For me, love consists of these things that get jumbled together. While I was being punished, my father was saving me, sitting in the living room with the remote in hand, taking care to record around the advertisements.

Even though I hate her, my mother probably wrote me letters that she never sent, because I know there’s pain in the places where she had a pulse. The place where many women put a dab of perfume.

Mamá’s entire life fits inside the books she wrote and published. In her collections of poetry, in her two novels, in the compilations of stories and her writings in journals and other publications that I was able to gather during all this time, collecting them with patience and dedication, as if instead of her daughter I were a garbage collector or a stalker.

None of her books talks about me, her hand lifted to dash off a dedication full of trembling emotion. Nor do any of them do so in the sidebars with bold print, and there are no initials or anything. I’m not there. I still haven’t been published, as they say.

Before, whenever she published a new book, I would go into bookstores like a person who’s making an awkward purchase in a pharmacy or who goes into some store planning to rob it, but I still bought her books, like an anonymous person would buy a pornographic magazine: quickly, in a cowardly fashion, hiding it among the other things that had been purchased. Secretly, and more recently, I would do it through the internet, and would wait anxiously for the mail carrier to arrive, and I’d run the tips of my fingers sore from caressing the covers like a porn lover would do, because I thought the images were so powerful and at the same time they were so harmless, like the siblings I’m pretty sure I’ve never had.

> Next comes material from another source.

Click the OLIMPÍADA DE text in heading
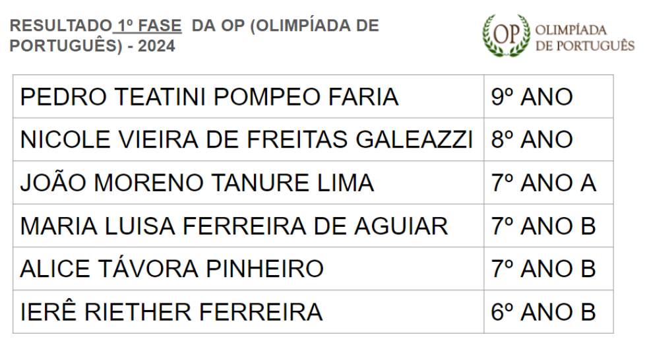 318,26
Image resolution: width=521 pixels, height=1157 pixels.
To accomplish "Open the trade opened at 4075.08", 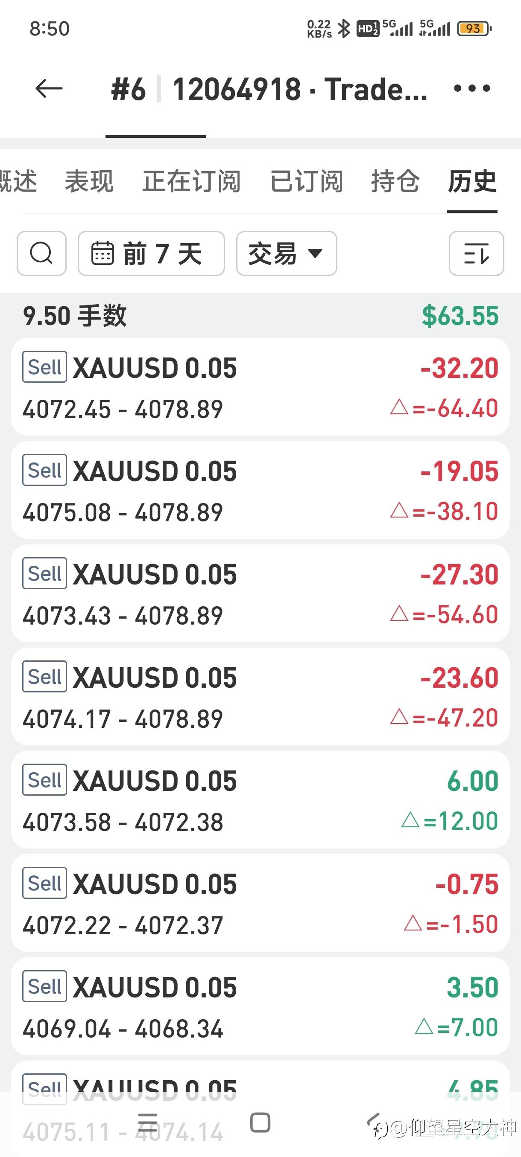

I also would always google references to her work, reviews, something new to learn about what moment of her life it was, since our brief meeting every semester, that lasted the time it takes to drink three coffees and smoke half a pack of cigarettes, wasn’t long enough for me to come out of my stupor and take a good look at my emotions, an adult conversation, without all the prying questions and evasive answers. We acted like we were strangers, like a landlord who goes to collect the envelope that contains the money from the renter and stops to chat a bit with the tenant about the things that have been remodeled and how comfortable the apartment is. At the end the only thing left was for each one to return to her real world and start the new solstice, if that were needed.

See you later, Mamá, we’ll have to do this again some time.